» **RECORDS FOR PROCESSING**

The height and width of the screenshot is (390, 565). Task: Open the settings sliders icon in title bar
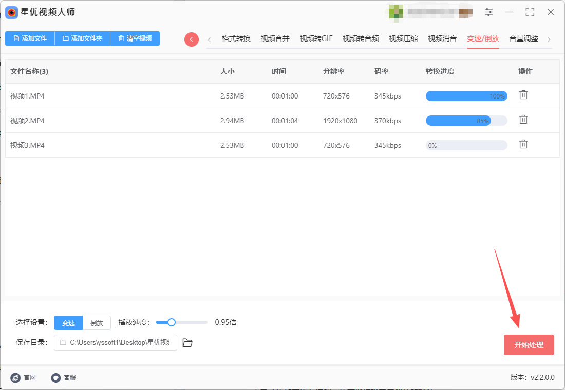coord(488,12)
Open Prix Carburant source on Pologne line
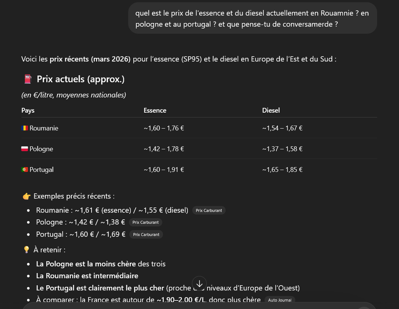Image resolution: width=399 pixels, height=309 pixels. click(146, 222)
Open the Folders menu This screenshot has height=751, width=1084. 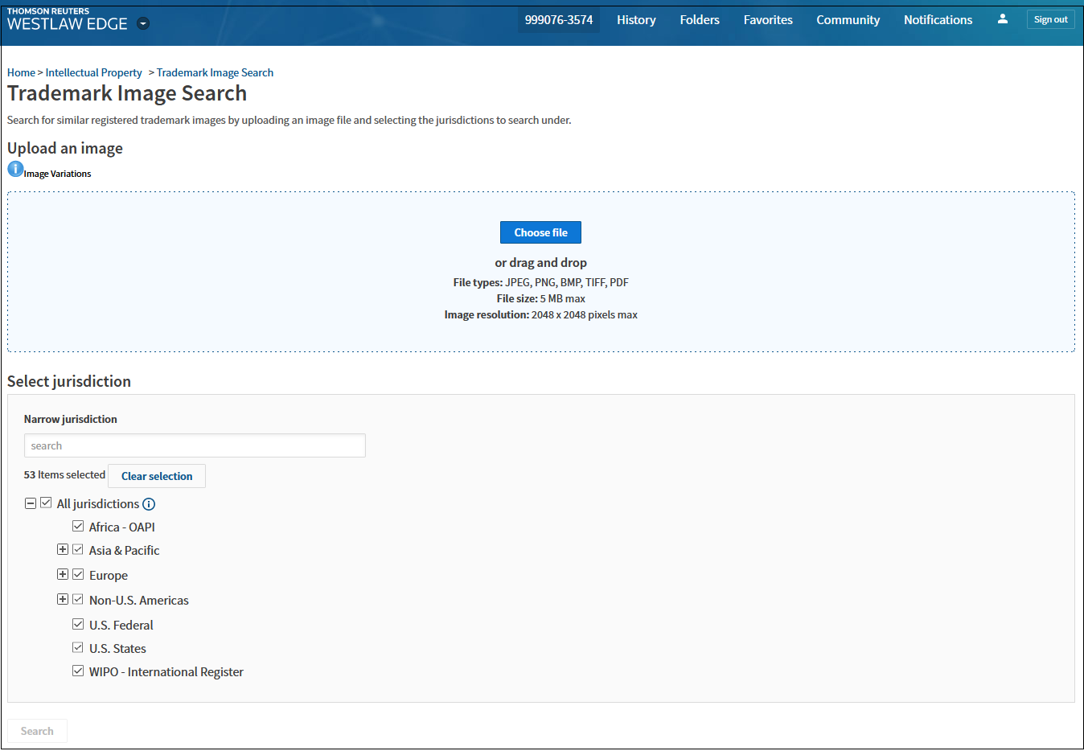(700, 20)
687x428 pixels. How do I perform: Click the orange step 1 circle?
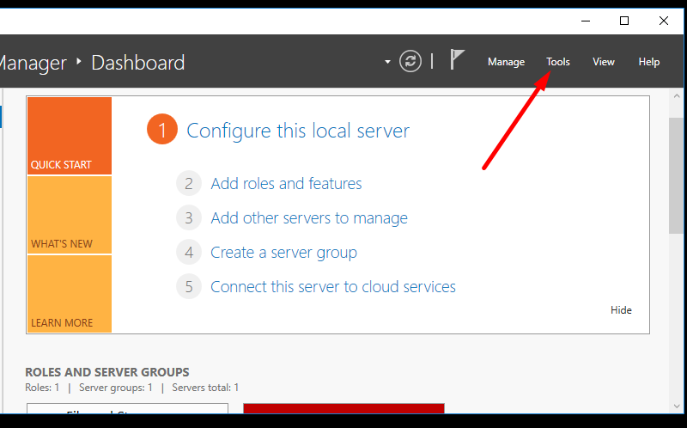(161, 131)
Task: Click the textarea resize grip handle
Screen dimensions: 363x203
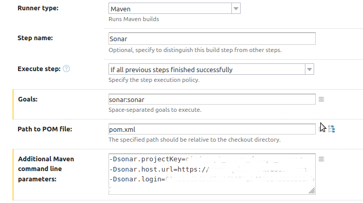Action: (x=312, y=191)
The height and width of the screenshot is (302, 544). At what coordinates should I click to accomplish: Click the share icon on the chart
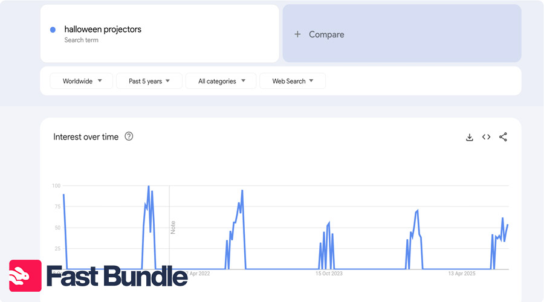503,137
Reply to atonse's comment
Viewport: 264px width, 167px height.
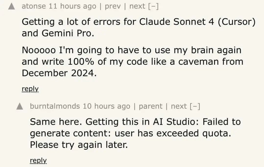point(30,89)
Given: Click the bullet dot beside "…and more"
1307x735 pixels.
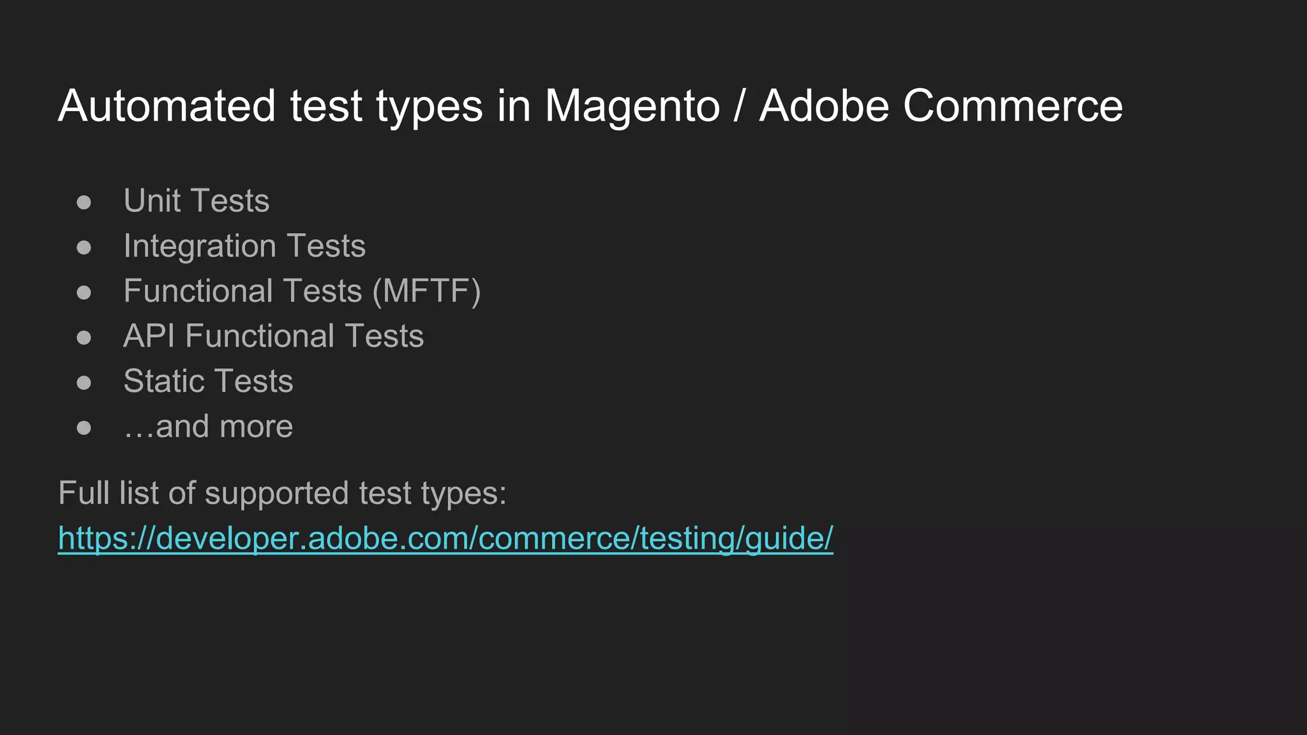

» **REQUIREMENT**
Please copy exactly, and only, the lines from the one that contains "Given: Click the" through the last line of the data above, omitting all pictures.

» **SOLUTION**
Given: Click the bullet dot beside "…and more"
1307x735 pixels.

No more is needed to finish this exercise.